* WORK TO BE COMPLETED
Rewrite the lines from the first line up to and including the line with "Looking at the screenshot, I should [x=17, y=165].", substituting "side panel" for "sidebar" and leaving everything else unchanged.

* GIVEN RECORDS
━━━━
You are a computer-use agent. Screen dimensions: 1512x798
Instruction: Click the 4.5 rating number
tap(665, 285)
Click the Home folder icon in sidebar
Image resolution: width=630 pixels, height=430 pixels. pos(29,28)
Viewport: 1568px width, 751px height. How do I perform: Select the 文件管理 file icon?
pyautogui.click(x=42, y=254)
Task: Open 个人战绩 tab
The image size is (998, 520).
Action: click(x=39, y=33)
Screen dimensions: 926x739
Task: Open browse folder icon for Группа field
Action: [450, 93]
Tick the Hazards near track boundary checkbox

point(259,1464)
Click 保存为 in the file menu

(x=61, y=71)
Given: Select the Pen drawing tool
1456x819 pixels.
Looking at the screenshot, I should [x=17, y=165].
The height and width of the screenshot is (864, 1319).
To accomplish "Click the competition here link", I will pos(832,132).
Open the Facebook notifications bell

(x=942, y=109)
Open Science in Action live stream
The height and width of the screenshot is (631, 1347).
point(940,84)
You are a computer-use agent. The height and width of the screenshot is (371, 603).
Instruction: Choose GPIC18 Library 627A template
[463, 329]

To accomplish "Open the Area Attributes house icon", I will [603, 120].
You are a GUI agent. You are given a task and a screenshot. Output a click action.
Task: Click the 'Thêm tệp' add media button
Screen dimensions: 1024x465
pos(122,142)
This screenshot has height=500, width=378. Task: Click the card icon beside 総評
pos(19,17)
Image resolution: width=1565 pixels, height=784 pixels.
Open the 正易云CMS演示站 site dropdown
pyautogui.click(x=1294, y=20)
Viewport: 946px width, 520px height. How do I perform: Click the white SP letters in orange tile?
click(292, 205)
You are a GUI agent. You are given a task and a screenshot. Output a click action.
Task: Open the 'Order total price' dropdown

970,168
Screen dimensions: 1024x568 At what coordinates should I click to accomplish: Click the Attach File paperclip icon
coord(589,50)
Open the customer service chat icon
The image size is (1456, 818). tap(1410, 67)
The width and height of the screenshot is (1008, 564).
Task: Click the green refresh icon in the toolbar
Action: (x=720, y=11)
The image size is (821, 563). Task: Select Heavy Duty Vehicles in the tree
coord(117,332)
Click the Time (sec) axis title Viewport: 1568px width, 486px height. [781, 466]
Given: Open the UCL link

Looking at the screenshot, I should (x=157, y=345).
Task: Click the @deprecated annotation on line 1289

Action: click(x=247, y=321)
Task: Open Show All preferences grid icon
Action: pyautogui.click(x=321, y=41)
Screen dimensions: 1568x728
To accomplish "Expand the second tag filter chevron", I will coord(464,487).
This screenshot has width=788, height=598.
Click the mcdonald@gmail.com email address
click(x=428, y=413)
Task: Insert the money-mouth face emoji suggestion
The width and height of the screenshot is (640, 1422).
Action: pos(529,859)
━━━━
* SOLUTION TO THIS EXERCISE
You are a computer-use agent. Screen dimensions: 1512x798
Instruction: Click the 4.5 rating number
tap(665, 285)
Click the Home folder icon in side panel
Image resolution: width=630 pixels, height=430 pixels. pos(29,28)
Viewport: 1568px width, 751px height. How do I perform: Select the 文件管理 file icon?
pyautogui.click(x=42, y=254)
Task: Open 个人战绩 tab
The image size is (998, 520).
Action: click(x=39, y=33)
Screen dimensions: 926x739
Task: Open browse folder icon for Группа field
Action: [450, 93]
Tick the Hazards near track boundary checkbox

point(259,1464)
Click 保存为 in the file menu

(x=61, y=71)
Given: Select the Pen drawing tool
1456x819 pixels.
Looking at the screenshot, I should [x=17, y=165].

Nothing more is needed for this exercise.